Listed entries
┄┄┄┄┄┄

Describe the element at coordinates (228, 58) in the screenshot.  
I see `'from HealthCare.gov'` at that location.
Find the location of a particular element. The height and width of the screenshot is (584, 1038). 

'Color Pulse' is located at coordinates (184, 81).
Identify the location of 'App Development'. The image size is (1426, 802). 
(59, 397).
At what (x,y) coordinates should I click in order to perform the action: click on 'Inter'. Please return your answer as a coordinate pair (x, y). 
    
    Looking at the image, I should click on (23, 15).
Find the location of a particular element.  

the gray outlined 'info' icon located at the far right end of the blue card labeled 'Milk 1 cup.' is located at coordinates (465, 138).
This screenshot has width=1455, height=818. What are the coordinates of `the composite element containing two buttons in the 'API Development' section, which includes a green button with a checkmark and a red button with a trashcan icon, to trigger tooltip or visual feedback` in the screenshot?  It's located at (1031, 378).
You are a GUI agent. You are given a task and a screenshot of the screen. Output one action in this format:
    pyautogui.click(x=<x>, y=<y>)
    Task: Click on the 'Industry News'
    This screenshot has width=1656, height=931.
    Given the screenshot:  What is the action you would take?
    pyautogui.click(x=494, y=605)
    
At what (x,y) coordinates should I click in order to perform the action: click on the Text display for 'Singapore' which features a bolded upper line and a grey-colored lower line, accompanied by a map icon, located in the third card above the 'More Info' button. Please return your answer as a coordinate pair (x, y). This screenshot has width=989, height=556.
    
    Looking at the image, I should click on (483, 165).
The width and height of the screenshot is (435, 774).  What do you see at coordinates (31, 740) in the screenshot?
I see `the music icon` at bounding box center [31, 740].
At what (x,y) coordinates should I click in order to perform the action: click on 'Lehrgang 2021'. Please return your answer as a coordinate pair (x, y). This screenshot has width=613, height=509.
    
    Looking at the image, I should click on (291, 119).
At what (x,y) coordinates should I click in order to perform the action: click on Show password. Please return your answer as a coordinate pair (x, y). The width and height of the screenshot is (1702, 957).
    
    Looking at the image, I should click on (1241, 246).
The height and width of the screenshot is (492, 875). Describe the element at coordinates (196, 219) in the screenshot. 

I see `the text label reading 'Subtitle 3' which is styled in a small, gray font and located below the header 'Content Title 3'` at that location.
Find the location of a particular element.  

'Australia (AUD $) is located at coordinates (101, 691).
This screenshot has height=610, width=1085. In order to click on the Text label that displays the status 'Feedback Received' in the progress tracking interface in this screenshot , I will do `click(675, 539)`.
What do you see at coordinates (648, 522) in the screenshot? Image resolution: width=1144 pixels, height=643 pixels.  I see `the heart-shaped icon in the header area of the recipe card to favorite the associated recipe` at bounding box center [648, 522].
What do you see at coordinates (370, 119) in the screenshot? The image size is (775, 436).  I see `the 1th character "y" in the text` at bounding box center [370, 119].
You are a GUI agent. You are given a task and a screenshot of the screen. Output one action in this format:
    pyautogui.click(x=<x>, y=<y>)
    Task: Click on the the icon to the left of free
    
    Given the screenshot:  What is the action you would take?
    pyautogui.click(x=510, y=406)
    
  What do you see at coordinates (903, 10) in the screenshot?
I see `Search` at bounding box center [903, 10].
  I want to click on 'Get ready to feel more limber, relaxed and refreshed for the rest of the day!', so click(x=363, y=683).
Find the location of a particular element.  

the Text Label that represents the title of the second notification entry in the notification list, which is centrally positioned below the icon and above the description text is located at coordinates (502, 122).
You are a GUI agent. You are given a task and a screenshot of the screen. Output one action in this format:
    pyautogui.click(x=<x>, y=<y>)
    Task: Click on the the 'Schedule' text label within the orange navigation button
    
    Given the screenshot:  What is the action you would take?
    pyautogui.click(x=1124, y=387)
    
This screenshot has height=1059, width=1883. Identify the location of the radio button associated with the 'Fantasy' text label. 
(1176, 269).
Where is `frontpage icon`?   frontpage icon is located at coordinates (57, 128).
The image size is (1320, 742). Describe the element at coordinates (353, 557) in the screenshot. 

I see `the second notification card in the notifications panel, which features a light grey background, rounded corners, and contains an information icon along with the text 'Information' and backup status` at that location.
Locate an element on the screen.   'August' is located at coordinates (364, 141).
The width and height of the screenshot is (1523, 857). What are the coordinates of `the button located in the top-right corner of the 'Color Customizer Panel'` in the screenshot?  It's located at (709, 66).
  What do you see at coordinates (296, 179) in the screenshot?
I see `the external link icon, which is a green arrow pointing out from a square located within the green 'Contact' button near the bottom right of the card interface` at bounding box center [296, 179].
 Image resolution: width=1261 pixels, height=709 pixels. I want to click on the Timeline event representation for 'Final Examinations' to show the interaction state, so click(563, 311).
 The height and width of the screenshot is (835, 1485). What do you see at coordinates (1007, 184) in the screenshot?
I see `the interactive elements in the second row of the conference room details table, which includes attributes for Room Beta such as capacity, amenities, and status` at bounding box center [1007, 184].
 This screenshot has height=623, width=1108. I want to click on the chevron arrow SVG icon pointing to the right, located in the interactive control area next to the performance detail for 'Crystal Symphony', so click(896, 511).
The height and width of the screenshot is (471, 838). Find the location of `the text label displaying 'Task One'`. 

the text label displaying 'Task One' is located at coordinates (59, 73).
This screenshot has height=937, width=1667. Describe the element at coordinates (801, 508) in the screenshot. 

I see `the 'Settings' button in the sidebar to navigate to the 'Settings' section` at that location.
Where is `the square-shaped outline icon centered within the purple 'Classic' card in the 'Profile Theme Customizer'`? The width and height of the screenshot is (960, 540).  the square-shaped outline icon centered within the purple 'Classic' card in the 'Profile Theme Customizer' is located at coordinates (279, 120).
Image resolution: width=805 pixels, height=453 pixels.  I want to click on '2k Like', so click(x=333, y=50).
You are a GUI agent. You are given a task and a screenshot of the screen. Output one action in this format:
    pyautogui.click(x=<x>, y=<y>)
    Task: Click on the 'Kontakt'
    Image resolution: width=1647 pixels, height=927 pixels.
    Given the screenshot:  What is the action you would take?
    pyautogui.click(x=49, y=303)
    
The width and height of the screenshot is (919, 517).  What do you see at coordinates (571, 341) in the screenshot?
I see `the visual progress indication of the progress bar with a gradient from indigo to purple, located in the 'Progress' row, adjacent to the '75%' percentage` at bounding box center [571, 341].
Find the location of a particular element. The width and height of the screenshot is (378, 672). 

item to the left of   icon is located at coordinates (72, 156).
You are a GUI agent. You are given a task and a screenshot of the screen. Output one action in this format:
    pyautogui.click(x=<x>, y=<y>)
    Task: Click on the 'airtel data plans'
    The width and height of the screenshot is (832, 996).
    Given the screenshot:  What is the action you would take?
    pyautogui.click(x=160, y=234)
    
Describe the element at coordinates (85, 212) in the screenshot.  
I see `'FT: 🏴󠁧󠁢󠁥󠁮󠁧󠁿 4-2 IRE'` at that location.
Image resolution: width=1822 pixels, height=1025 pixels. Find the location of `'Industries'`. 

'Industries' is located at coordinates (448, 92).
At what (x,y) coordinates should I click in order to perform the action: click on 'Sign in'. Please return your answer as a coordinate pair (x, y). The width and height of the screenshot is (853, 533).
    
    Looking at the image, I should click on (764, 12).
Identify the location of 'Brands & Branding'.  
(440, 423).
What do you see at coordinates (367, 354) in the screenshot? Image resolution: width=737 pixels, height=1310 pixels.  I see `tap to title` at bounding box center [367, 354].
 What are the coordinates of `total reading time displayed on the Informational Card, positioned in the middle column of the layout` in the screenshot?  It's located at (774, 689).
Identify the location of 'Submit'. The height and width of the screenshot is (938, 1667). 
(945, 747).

┄┄┄┄┄┄

Aim
In the data, begin at the line that has "is (1702, 957)." and stop after the line that has "Looking at the image, I should click on (1241, 246).". Write out only those lines again, swapping "Show password" for "Hide password" and leaving everything else unchanged.

Solution to this task
At what (x,y) coordinates should I click in order to perform the action: click on Hide password. Please return your answer as a coordinate pair (x, y). The width and height of the screenshot is (1702, 957).
    
    Looking at the image, I should click on (1241, 246).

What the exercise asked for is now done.